Text provided ▸
§ §

[Haskell-cafe] Pretty little definitions of left and right folds

Sat Jun 21 23:32:21 EDT 2008

On Sat, 2008-06-21 at 22:48 -0400, Brent Yorgey wrote:
> On Sat, Jun 21, 2008 at 09:36:06PM -0500, Derek Elkins wrote:
> > On Sat, 2008-06-21 at 21:11 -0400, Brent Yorgey wrote:
> > > On Fri, Jun 20, 2008 at 09:52:36PM -0500, Derek Elkins wrote:
> > > > On Fri, 2008-06-20 at 22:31 -0400, Brent Yorgey wrote:
> > > > > On Fri, Jun 20, 2008 at 06:15:20PM -0500, George Kangas wrote:
> > > > > > 
> > > > > > foldright (+) [1, 2, 3] 0 == ( (1 +).(2 +).(3 +).id ) 0
> > > > > > foldleft (+) [1, 2, 3] 0 == ( id.(3 +).(2 +).(1 +) ) 0
> > > > > > 
> > > > > 
> > > > > Hi George,
> > > > > 
> > > > > This is very cool!  I have never thought of folds in quite this way
> > > > > before.  It makes a lot of things (such as the identities you point
> > > > > out) obvious and elegant.
> > > > > 
> > > > > >   We can also see the following identities:
> > > > > > 
> > > > > > foldright f as == foldright (.) (map f as) id
> > > > > > foldleft f as == foldright (flip (.)) (map f as) id
> > > > > > 
> > > > > >   I like that second one, after trying to read another definition of 
> > > > > > left fold in terms of right fold (in the web book "Real World Haskell").
> > > > > > 
> > > > > >   The type signature, which could be written (a -> (b -> b)) -> ([a] -> 
> > > > > > (b -> b)), suggests generalization to another type constructor C: (a -> 
> > > > > > (b -> b)) -> (C a -> (b -> b)).  Would a "foldable" typeclass make any 
> > > > > > sense?
> > > > > 
> > > > > As Brandon points out, you have rediscovered Data.Foldable. =) There's
> > > > > nothing wrong with that, congratulations on discovering it for
> > > > > yourself!  But again, I like this way of organizing the type
> > > > > signature: I had never thought of a fold as a sort of 'lift' before.

§ §

Element lookup material:
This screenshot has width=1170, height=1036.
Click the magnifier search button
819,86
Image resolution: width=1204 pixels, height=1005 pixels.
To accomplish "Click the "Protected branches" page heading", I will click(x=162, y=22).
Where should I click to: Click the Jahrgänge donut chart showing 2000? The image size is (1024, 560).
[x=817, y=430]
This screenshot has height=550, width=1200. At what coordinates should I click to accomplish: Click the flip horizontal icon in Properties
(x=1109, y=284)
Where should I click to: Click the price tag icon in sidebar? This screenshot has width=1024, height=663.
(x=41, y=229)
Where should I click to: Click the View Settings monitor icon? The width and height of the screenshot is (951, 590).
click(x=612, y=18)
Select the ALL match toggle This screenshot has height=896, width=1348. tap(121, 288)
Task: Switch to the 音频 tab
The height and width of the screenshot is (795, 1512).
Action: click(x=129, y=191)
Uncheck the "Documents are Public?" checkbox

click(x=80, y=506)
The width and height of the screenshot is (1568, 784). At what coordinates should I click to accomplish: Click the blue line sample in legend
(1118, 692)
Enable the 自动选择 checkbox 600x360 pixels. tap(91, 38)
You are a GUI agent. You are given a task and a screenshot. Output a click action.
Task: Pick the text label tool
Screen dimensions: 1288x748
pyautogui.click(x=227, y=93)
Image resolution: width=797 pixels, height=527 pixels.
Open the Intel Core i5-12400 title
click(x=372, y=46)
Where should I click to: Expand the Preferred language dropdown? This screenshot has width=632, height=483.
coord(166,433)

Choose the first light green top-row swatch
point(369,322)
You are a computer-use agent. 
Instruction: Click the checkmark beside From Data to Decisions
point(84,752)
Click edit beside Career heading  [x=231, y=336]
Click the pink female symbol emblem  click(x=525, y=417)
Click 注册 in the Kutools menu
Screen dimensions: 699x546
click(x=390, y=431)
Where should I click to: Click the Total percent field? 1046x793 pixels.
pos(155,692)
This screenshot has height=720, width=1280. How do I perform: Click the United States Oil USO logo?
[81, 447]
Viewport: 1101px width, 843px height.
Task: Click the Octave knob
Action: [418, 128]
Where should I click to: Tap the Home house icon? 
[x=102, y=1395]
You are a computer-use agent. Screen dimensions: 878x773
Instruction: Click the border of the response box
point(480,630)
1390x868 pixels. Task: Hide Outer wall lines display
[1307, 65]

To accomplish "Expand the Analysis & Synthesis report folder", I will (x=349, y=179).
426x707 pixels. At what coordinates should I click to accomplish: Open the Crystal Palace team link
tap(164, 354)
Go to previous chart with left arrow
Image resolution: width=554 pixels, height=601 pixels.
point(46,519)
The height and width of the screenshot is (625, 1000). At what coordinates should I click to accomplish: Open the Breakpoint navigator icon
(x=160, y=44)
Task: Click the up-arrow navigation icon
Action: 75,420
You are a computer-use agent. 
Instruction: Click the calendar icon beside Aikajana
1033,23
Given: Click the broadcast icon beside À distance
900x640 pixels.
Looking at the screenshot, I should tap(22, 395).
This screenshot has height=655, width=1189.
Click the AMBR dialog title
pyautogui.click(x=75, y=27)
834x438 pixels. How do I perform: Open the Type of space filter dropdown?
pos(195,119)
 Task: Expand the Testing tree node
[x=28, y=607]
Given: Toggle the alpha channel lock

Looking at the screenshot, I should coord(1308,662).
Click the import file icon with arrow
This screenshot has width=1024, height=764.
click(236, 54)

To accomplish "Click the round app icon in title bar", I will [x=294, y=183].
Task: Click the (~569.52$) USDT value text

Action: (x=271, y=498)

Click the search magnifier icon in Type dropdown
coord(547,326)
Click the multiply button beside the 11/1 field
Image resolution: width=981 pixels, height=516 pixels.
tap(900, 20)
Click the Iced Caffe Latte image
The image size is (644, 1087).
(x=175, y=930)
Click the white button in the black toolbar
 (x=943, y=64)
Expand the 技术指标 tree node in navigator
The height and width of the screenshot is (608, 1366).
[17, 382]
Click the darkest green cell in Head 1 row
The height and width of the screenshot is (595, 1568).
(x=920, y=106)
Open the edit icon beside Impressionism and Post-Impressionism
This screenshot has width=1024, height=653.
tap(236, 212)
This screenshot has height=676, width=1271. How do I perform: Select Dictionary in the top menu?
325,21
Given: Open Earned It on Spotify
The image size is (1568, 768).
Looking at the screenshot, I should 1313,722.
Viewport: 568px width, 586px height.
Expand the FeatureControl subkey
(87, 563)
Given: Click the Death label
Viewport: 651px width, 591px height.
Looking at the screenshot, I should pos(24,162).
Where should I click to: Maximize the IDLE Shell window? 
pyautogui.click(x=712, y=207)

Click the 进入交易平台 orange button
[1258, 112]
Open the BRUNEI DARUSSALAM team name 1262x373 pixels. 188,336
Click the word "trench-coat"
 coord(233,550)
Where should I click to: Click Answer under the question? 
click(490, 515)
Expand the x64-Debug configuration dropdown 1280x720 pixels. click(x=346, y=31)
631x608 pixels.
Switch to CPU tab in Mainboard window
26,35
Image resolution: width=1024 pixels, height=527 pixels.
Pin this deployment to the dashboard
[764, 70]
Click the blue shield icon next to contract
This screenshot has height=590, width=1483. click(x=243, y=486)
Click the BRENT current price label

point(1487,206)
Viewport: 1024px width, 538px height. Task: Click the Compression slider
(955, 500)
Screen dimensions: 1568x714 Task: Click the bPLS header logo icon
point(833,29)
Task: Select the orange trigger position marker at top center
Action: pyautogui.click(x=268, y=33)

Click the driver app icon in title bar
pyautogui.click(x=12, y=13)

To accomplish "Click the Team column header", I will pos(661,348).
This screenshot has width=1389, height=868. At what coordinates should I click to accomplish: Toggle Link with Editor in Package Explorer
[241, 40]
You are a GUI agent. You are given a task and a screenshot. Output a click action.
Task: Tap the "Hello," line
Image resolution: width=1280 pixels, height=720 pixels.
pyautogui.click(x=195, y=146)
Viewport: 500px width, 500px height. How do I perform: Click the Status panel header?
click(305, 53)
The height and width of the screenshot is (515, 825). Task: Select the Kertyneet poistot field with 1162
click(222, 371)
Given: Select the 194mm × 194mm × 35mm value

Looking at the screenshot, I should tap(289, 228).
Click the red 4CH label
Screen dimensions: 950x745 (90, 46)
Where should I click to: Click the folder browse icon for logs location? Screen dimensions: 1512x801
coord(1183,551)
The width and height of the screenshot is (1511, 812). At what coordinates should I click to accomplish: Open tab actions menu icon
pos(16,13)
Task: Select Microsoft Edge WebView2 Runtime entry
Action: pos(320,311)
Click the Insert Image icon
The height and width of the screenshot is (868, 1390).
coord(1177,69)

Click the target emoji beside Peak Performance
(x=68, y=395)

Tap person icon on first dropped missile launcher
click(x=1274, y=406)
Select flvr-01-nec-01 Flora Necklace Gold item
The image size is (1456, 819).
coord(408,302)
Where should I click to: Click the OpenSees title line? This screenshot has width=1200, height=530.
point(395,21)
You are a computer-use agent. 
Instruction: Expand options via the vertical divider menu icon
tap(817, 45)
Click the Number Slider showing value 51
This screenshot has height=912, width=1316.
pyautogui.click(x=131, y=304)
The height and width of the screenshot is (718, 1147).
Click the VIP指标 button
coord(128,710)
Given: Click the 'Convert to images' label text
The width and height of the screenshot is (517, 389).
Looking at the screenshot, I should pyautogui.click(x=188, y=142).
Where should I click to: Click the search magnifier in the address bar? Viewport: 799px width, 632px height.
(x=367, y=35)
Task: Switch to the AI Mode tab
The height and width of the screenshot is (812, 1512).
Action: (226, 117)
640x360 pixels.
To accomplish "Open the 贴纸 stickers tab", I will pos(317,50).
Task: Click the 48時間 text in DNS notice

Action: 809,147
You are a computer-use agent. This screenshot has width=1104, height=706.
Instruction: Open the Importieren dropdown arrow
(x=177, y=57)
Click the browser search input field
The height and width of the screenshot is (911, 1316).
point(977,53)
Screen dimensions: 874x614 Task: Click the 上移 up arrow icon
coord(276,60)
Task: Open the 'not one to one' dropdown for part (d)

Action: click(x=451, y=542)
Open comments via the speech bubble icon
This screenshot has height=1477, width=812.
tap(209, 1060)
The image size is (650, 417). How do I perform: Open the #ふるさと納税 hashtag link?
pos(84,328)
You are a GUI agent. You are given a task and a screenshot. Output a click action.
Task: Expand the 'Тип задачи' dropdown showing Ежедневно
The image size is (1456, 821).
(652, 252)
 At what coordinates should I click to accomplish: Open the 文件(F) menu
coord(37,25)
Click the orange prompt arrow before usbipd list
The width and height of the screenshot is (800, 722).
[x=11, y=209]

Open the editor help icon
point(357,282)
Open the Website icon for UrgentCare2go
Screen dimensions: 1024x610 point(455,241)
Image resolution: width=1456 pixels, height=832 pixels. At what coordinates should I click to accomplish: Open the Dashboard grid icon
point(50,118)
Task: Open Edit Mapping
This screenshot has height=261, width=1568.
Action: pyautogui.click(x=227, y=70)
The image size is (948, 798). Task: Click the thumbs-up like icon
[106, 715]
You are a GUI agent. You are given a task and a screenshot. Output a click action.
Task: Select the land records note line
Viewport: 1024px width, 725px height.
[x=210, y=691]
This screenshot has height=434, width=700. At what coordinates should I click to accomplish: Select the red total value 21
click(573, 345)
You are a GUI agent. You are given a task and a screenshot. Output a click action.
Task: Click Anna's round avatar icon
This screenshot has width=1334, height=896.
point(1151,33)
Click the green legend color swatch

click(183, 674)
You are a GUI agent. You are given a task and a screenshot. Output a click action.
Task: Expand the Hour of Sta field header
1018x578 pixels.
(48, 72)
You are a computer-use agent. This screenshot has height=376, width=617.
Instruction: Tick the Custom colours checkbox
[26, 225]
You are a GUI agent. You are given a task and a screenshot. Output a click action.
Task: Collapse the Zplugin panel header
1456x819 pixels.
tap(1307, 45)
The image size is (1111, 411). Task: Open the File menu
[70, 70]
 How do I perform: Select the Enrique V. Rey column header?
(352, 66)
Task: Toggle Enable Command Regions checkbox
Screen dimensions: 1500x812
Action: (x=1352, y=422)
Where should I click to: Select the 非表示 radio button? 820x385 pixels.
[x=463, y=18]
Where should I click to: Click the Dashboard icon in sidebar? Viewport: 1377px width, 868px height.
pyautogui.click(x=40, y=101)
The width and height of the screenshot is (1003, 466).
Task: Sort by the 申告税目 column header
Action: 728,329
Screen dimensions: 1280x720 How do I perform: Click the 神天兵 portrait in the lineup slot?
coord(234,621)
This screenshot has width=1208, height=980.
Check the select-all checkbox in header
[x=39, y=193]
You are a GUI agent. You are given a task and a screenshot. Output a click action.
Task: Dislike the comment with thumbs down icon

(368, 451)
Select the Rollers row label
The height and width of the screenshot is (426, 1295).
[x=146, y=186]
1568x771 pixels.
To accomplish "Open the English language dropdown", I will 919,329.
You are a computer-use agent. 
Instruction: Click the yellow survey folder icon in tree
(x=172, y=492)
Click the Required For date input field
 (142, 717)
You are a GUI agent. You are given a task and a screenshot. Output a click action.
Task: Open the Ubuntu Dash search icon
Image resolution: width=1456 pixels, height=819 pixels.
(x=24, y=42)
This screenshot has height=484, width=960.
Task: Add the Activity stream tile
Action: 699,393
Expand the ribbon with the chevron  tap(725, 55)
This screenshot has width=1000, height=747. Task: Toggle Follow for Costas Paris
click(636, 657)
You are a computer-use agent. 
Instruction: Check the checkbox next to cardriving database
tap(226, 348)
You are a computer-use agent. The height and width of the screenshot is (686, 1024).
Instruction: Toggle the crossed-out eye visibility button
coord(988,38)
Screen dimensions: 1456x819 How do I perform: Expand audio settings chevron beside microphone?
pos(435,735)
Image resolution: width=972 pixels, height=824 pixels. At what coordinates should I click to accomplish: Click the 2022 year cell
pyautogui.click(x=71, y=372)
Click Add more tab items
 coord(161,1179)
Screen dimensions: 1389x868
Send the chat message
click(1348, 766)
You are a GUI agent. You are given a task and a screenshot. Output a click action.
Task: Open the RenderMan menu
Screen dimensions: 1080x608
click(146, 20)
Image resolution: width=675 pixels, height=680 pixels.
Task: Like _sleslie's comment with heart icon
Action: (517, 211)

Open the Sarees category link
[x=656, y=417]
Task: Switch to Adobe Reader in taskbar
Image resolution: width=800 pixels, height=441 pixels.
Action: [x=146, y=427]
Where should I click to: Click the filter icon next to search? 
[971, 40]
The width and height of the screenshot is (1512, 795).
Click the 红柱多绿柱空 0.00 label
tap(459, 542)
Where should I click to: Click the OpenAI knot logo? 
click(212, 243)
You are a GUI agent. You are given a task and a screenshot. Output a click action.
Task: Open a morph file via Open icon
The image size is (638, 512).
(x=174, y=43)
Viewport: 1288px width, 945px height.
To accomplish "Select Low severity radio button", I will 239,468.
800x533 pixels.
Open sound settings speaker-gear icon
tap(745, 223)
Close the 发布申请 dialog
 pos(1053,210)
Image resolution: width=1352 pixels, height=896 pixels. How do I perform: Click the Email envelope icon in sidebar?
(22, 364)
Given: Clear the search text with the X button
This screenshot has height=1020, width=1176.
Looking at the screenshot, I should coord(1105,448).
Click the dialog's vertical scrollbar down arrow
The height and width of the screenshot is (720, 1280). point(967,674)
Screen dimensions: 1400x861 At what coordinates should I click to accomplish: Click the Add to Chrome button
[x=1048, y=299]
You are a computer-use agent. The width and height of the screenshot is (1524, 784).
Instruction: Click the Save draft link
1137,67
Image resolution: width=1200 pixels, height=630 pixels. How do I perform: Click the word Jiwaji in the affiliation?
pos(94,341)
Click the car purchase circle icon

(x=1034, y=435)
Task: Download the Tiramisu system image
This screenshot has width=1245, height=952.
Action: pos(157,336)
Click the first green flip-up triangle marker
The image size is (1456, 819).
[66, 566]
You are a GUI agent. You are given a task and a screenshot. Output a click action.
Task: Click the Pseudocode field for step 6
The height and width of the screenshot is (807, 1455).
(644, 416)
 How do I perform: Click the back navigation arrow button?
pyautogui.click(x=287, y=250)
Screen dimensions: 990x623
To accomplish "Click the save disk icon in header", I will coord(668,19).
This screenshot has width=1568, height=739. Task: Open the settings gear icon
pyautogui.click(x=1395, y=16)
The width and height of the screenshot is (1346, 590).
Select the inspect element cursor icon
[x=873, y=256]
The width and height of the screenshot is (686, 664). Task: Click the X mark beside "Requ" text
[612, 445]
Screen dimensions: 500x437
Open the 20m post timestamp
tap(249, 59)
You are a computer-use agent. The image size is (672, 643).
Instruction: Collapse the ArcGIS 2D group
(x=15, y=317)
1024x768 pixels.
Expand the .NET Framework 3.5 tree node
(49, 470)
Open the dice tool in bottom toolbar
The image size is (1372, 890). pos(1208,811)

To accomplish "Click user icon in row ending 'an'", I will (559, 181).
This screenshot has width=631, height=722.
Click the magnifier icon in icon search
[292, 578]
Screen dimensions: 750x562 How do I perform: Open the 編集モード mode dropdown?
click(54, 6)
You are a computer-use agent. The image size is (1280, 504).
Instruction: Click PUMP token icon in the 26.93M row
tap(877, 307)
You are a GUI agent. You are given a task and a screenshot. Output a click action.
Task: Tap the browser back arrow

§ §

Directive ▸ Reproduce the entire Haskell-cafe thread on left and right folds shown above, word for word.

Exercise solution ▸
[Haskell-cafe] Pretty little definitions of left and right folds

Sat Jun 21 23:32:21 EDT 2008

On Sat, 2008-06-21 at 22:48 -0400, Brent Yorgey wrote:
> On Sat, Jun 21, 2008 at 09:36:06PM -0500, Derek Elkins wrote:
> > On Sat, 2008-06-21 at 21:11 -0400, Brent Yorgey wrote:
> > > On Fri, Jun 20, 2008 at 09:52:36PM -0500, Derek Elkins wrote:
> > > > On Fri, 2008-06-20 at 22:31 -0400, Brent Yorgey wrote:
> > > > > On Fri, Jun 20, 2008 at 06:15:20PM -0500, George Kangas wrote:
> > > > > > 
> > > > > > foldright (+) [1, 2, 3] 0 == ( (1 +).(2 +).(3 +).id ) 0
> > > > > > foldleft (+) [1, 2, 3] 0 == ( id.(3 +).(2 +).(1 +) ) 0
> > > > > > 
> > > > > 
> > > > > Hi George,
> > > > > 
> > > > > This is very cool!  I have never thought of folds in quite this way
> > > > > before.  It makes a lot of things (such as the identities you point
> > > > > out) obvious and elegant.
> > > > > 
> > > > > >   We can also see the following identities:
> > > > > > 
> > > > > > foldright f as == foldright (.) (map f as) id
> > > > > > foldleft f as == foldright (flip (.)) (map f as) id
> > > > > > 
> > > > > >   I like that second one, after trying to read another definition of 
> > > > > > left fold in terms of right fold (in the web book "Real World Haskell").
> > > > > > 
> > > > > >   The type signature, which could be written (a -> (b -> b)) -> ([a] -> 
> > > > > > (b -> b)), suggests generalization to another type constructor C: (a -> 
> > > > > > (b -> b)) -> (C a -> (b -> b)).  Would a "foldable" typeclass make any 
> > > > > > sense?
> > > > > 
> > > > > As Brandon points out, you have rediscovered Data.Foldable. =) There's
> > > > > nothing wrong with that, congratulations on discovering it for
> > > > > yourself!  But again, I like this way of organizing the type
> > > > > signature: I had never thought of a fold as a sort of 'lift' before.